+++ Material for this task +++

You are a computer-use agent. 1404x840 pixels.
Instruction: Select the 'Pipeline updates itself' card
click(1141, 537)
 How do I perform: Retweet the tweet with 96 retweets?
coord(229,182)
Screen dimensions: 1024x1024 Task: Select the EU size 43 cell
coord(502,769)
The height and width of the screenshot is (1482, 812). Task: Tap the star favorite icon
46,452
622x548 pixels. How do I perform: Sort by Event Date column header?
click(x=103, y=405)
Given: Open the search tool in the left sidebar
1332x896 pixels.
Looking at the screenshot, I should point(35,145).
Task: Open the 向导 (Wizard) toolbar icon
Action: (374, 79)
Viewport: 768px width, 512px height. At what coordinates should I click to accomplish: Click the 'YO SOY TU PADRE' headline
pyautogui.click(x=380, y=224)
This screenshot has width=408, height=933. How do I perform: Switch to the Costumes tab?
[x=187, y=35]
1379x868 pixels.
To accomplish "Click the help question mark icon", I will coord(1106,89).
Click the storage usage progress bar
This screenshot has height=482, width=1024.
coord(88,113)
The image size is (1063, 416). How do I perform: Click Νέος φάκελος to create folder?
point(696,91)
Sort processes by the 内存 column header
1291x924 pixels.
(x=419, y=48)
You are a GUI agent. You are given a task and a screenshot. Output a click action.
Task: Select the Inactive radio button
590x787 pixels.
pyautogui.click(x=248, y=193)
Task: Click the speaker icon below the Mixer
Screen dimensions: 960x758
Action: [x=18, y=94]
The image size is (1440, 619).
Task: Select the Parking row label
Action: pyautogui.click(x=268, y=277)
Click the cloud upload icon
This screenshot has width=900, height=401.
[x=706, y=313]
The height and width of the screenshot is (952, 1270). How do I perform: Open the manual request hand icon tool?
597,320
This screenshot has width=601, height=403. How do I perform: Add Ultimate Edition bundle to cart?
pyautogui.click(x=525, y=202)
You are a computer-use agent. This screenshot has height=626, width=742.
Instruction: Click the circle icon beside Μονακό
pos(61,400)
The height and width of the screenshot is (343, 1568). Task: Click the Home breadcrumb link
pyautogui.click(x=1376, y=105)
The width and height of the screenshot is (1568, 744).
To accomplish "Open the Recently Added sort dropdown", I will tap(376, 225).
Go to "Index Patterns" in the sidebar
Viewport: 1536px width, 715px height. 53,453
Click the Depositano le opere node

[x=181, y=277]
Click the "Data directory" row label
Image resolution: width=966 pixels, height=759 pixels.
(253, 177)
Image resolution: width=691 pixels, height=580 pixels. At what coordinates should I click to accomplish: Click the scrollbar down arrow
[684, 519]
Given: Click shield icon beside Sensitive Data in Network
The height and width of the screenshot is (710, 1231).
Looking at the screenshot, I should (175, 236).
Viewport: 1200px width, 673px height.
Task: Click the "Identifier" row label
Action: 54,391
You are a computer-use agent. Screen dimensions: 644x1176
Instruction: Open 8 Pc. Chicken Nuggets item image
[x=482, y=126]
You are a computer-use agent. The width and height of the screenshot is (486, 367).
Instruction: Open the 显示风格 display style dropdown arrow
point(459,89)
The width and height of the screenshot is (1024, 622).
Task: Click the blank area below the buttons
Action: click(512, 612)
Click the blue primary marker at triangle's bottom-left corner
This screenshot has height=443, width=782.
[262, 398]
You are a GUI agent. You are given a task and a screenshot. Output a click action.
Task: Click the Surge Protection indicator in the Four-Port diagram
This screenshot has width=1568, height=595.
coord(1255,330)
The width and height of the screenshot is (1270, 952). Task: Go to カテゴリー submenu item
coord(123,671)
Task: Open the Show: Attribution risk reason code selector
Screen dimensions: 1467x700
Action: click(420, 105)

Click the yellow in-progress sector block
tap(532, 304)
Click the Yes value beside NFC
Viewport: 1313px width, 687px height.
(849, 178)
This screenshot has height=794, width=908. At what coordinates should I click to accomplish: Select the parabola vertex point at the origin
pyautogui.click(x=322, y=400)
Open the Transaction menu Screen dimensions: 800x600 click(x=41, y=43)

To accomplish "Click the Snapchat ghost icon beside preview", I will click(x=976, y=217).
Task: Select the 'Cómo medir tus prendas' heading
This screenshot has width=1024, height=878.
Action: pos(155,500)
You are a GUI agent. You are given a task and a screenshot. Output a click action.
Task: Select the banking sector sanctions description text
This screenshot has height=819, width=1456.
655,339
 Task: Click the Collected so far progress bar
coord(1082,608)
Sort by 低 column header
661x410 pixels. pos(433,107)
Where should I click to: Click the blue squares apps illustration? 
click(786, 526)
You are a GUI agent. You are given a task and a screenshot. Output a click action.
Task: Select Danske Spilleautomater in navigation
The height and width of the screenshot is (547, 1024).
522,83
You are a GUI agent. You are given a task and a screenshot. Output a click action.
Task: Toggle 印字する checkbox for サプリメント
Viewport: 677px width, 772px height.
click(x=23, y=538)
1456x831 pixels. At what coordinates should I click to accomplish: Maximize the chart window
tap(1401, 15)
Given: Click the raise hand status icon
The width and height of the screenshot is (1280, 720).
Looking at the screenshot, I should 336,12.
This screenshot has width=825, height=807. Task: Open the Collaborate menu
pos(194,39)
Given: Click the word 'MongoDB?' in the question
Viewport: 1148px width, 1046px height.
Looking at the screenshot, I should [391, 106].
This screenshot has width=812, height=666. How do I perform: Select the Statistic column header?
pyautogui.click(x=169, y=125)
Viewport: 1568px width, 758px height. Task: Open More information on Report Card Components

+++

Problem:
Edit the records above so that each "How do I perform" becomes "How can I do". Leave everything else unchanged.

Written solution:
You are a computer-use agent. 1404x840 pixels.
Instruction: Select the 'Pipeline updates itself' card
click(1141, 537)
 How can I do: Retweet the tweet with 96 retweets?
coord(229,182)
Screen dimensions: 1024x1024 Task: Select the EU size 43 cell
coord(502,769)
The height and width of the screenshot is (1482, 812). Task: Tap the star favorite icon
46,452
622x548 pixels. How can I do: Sort by Event Date column header?
click(x=103, y=405)
Given: Open the search tool in the left sidebar
1332x896 pixels.
Looking at the screenshot, I should point(35,145).
Task: Open the 向导 (Wizard) toolbar icon
Action: (374, 79)
Viewport: 768px width, 512px height. At what coordinates should I click to accomplish: Click the 'YO SOY TU PADRE' headline
pyautogui.click(x=380, y=224)
This screenshot has width=408, height=933. How can I do: Switch to the Costumes tab?
[x=187, y=35]
1379x868 pixels.
To accomplish "Click the help question mark icon", I will coord(1106,89).
Click the storage usage progress bar
This screenshot has height=482, width=1024.
coord(88,113)
The image size is (1063, 416). How can I do: Click Νέος φάκελος to create folder?
point(696,91)
Sort processes by the 内存 column header
1291x924 pixels.
(x=419, y=48)
You are a GUI agent. You are given a task and a screenshot. Output a click action.
Task: Select the Inactive radio button
590x787 pixels.
pyautogui.click(x=248, y=193)
Task: Click the speaker icon below the Mixer
Screen dimensions: 960x758
Action: [x=18, y=94]
The image size is (1440, 619).
Task: Select the Parking row label
Action: pyautogui.click(x=268, y=277)
Click the cloud upload icon
This screenshot has width=900, height=401.
[x=706, y=313]
The height and width of the screenshot is (952, 1270). How can I do: Open the manual request hand icon tool?
597,320
This screenshot has width=601, height=403. How can I do: Add Ultimate Edition bundle to cart?
pyautogui.click(x=525, y=202)
You are a computer-use agent. This screenshot has height=626, width=742.
Instruction: Click the circle icon beside Μονακό
pos(61,400)
The height and width of the screenshot is (343, 1568). Task: Click the Home breadcrumb link
pyautogui.click(x=1376, y=105)
The width and height of the screenshot is (1568, 744).
To accomplish "Open the Recently Added sort dropdown", I will tap(376, 225).
Go to "Index Patterns" in the sidebar
Viewport: 1536px width, 715px height. 53,453
Click the Depositano le opere node

[x=181, y=277]
Click the "Data directory" row label
Image resolution: width=966 pixels, height=759 pixels.
(253, 177)
Image resolution: width=691 pixels, height=580 pixels. At what coordinates should I click to accomplish: Click the scrollbar down arrow
[684, 519]
Given: Click shield icon beside Sensitive Data in Network
The height and width of the screenshot is (710, 1231).
Looking at the screenshot, I should (175, 236).
Viewport: 1200px width, 673px height.
Task: Click the "Identifier" row label
Action: 54,391
You are a computer-use agent. Screen dimensions: 644x1176
Instruction: Open 8 Pc. Chicken Nuggets item image
[x=482, y=126]
You are a computer-use agent. The width and height of the screenshot is (486, 367).
Instruction: Open the 显示风格 display style dropdown arrow
point(459,89)
The width and height of the screenshot is (1024, 622).
Task: Click the blank area below the buttons
Action: click(512, 612)
Click the blue primary marker at triangle's bottom-left corner
This screenshot has height=443, width=782.
[262, 398]
You are a GUI agent. You are given a task and a screenshot. Output a click action.
Task: Click the Surge Protection indicator in the Four-Port diagram
This screenshot has width=1568, height=595.
coord(1255,330)
The width and height of the screenshot is (1270, 952). Task: Go to カテゴリー submenu item
coord(123,671)
Task: Open the Show: Attribution risk reason code selector
Screen dimensions: 1467x700
Action: click(420, 105)

Click the yellow in-progress sector block
tap(532, 304)
Click the Yes value beside NFC
Viewport: 1313px width, 687px height.
(849, 178)
This screenshot has height=794, width=908. At what coordinates should I click to accomplish: Select the parabola vertex point at the origin
pyautogui.click(x=322, y=400)
Open the Transaction menu Screen dimensions: 800x600 click(x=41, y=43)

To accomplish "Click the Snapchat ghost icon beside preview", I will click(x=976, y=217).
Task: Select the 'Cómo medir tus prendas' heading
This screenshot has width=1024, height=878.
Action: pos(155,500)
You are a GUI agent. You are given a task and a screenshot. Output a click action.
Task: Select the banking sector sanctions description text
This screenshot has height=819, width=1456.
655,339
 Task: Click the Collected so far progress bar
coord(1082,608)
Sort by 低 column header
661x410 pixels. pos(433,107)
Where should I click to: Click the blue squares apps illustration? 
click(786, 526)
You are a GUI agent. You are given a task and a screenshot. Output a click action.
Task: Select Danske Spilleautomater in navigation
The height and width of the screenshot is (547, 1024).
522,83
You are a GUI agent. You are given a task and a screenshot. Output a click action.
Task: Toggle 印字する checkbox for サプリメント
Viewport: 677px width, 772px height.
click(x=23, y=538)
1456x831 pixels. At what coordinates should I click to accomplish: Maximize the chart window
tap(1401, 15)
Given: Click the raise hand status icon
The width and height of the screenshot is (1280, 720).
Looking at the screenshot, I should 336,12.
This screenshot has width=825, height=807. Task: Open the Collaborate menu
pos(194,39)
Given: Click the word 'MongoDB?' in the question
Viewport: 1148px width, 1046px height.
Looking at the screenshot, I should [391, 106].
This screenshot has width=812, height=666. How can I do: Select the Statistic column header?
pyautogui.click(x=169, y=125)
Viewport: 1568px width, 758px height. Task: Open More information on Report Card Components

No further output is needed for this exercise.